* Start *
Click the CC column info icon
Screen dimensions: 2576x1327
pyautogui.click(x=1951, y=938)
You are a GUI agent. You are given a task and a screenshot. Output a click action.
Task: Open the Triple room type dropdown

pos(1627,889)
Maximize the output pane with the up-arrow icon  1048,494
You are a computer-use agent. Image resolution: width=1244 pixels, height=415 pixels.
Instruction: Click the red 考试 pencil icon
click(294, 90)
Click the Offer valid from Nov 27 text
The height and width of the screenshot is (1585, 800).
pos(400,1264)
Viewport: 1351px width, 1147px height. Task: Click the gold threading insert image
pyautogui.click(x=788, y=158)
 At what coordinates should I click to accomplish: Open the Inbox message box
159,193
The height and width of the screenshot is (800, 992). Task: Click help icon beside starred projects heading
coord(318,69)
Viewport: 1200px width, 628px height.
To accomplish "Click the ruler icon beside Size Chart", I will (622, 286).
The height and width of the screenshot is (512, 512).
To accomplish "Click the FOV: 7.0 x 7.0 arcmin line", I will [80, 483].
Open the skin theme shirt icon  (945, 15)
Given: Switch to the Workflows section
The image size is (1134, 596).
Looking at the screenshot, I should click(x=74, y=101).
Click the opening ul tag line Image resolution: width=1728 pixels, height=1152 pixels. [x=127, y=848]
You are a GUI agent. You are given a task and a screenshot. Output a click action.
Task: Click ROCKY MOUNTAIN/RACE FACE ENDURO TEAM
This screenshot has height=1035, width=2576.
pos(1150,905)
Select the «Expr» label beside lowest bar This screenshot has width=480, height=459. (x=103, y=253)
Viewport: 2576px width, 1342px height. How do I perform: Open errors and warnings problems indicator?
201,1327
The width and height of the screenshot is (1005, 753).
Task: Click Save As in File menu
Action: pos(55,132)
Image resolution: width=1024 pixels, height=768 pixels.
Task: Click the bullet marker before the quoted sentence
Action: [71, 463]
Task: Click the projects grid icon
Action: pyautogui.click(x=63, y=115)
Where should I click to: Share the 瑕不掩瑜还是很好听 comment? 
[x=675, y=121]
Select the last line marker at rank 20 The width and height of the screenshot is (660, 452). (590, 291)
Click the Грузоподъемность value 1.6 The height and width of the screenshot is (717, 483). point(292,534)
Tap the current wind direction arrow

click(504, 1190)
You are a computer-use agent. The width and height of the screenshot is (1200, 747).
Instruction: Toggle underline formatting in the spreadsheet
* End *
§ **JOB**: Recast everything in the material above, from the line containing "At what coordinates" down to the line containing "Open the skin" (both included), as a Markdown table. Use the columns Row and Line, give each line a row number, and leave out blank lines.

§ **SOLUTION TO THE PROBLEM**:
| Row | Line |
|---|---|
| 1 |  At what coordinates should I click to accomplish: Open the Inbox message box |
| 2 | 159,193 |
| 3 | The height and width of the screenshot is (800, 992). Task: Click help icon beside starred projects heading |
| 4 | coord(318,69) |
| 5 | Viewport: 1200px width, 628px height. |
| 6 | To accomplish "Click the ruler icon beside Size Chart", I will (622, 286). |
| 7 | The height and width of the screenshot is (512, 512). |
| 8 | To accomplish "Click the FOV: 7.0 x 7.0 arcmin line", I will [80, 483]. |
| 9 | Open the skin theme shirt icon  (945, 15) |